El país no está preparado para lidiar con las nevadas. Se trata de una verdad de Perogrullo evidente no solo en el campo, cuyos cultivos y animales de pastoreo se encuentran desguarnecidos frente a las heladas y granizos, sino también en las ciudades y carreteras. Clara prueba de ello son los numerosos accidentes que se han registrado en los últimos días en las vías que unen el occidente del país. Bastaron cuatro días de intensas nevadas para que vehículos pesados y livianos perdieran el control por culpa del hielo en estas carreteras, dejando al menos seis heridos y daños materiales de consideración.
Para evitar accidentes de este tipo, en países en los que las nevadas son algo corriente se suelen aplicar medidas más allá de cerrar las carreteras, como nos limitamos a realizar por estos lados.

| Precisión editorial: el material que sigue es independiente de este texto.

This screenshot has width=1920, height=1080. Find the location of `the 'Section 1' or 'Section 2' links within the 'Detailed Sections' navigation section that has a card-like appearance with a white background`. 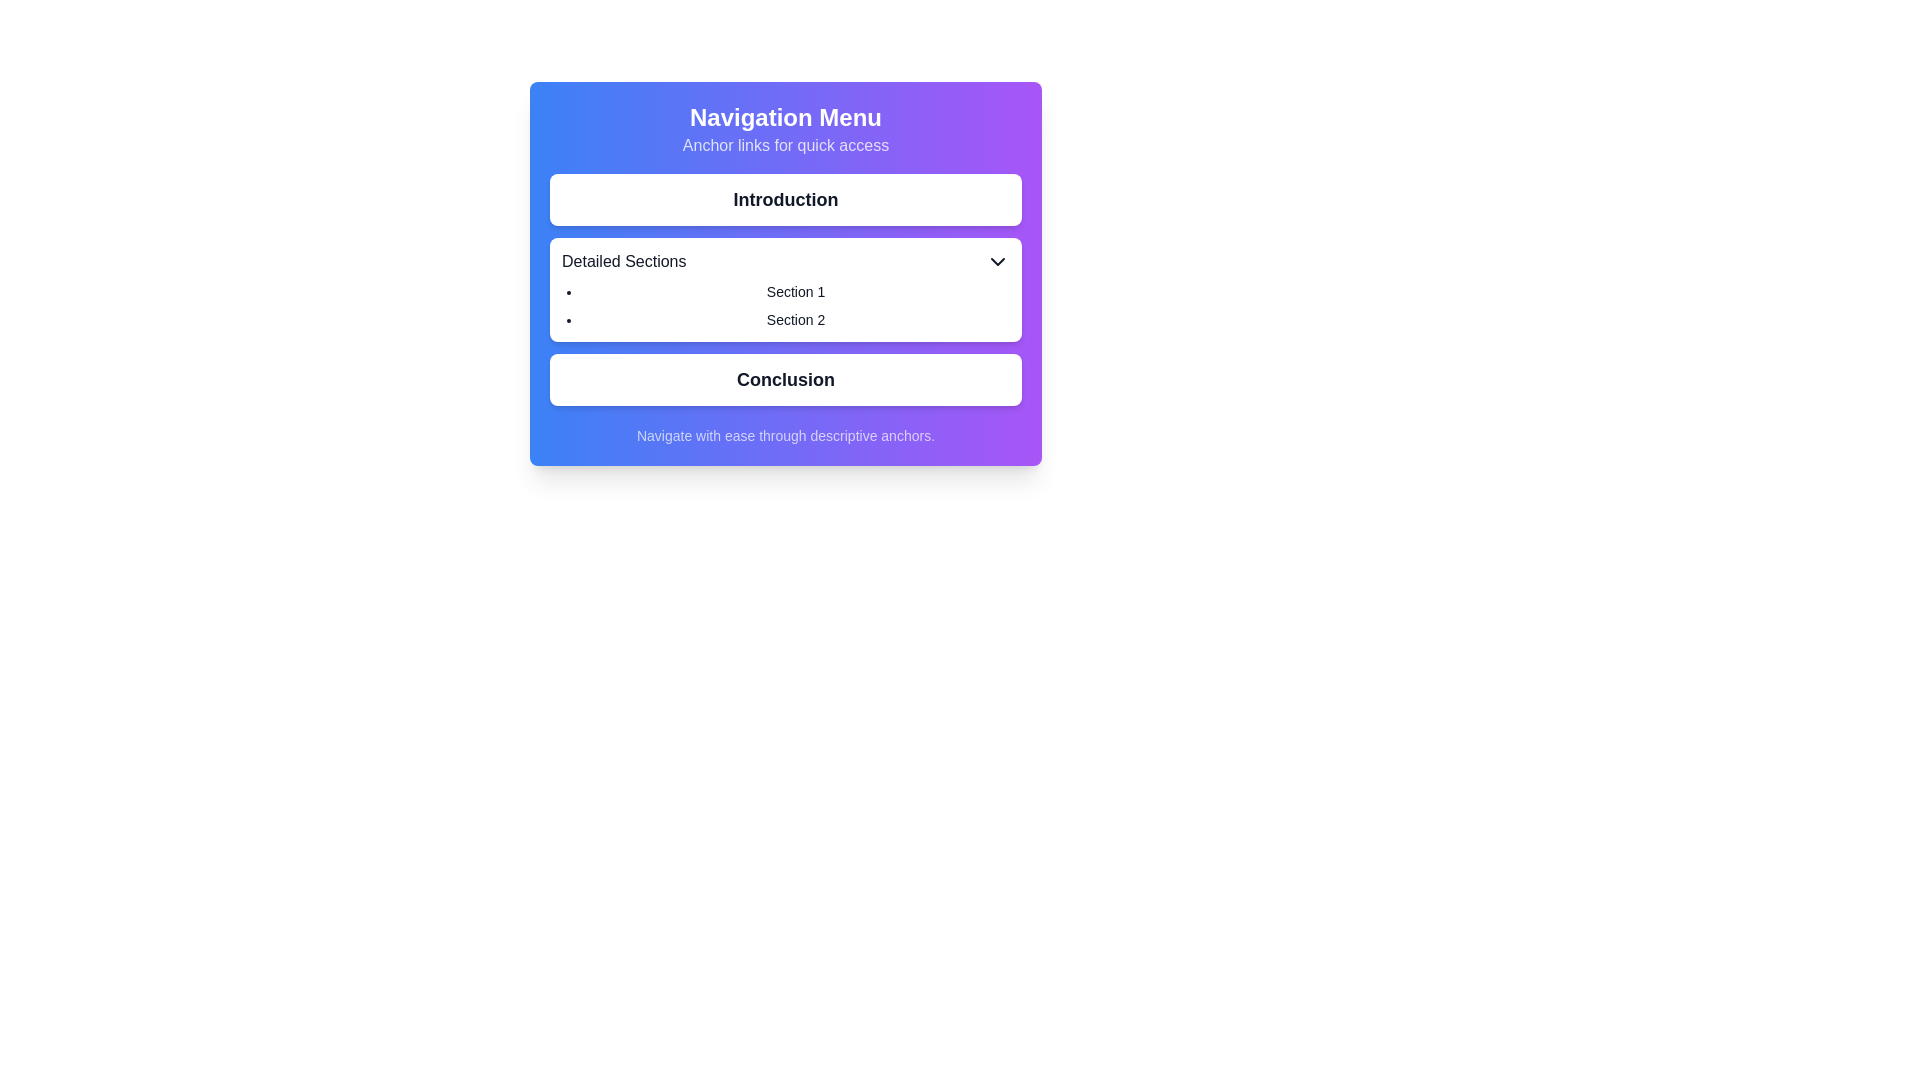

Por ejemplo, se esparce sal en las vías congeladas, lo que contribuye a derretir el hielo. Aunque esta práctica también deteriora el asfalto, por lo que suelen ser necesarias reparaciones después de la época fría.
Respecto al campo, no sobra recordar que en otras regiones se acostumbra cultivar productos agrícolas bajo un dosel de árboles en combinación con plantas nativas. Este método, conocido como agrosilvicultura, vuelve a los cultivos mucho más resistentes ante un clima extremo, además de necesitar menos agua y muy pocos o ningún pesticida. Esto porque los árboles fungen como barreras naturales, sirven como fertilizantes y reducen la erosión por viento y agua. Hablamos de estrategias sencillas que deberían ser replicadas por estos lados.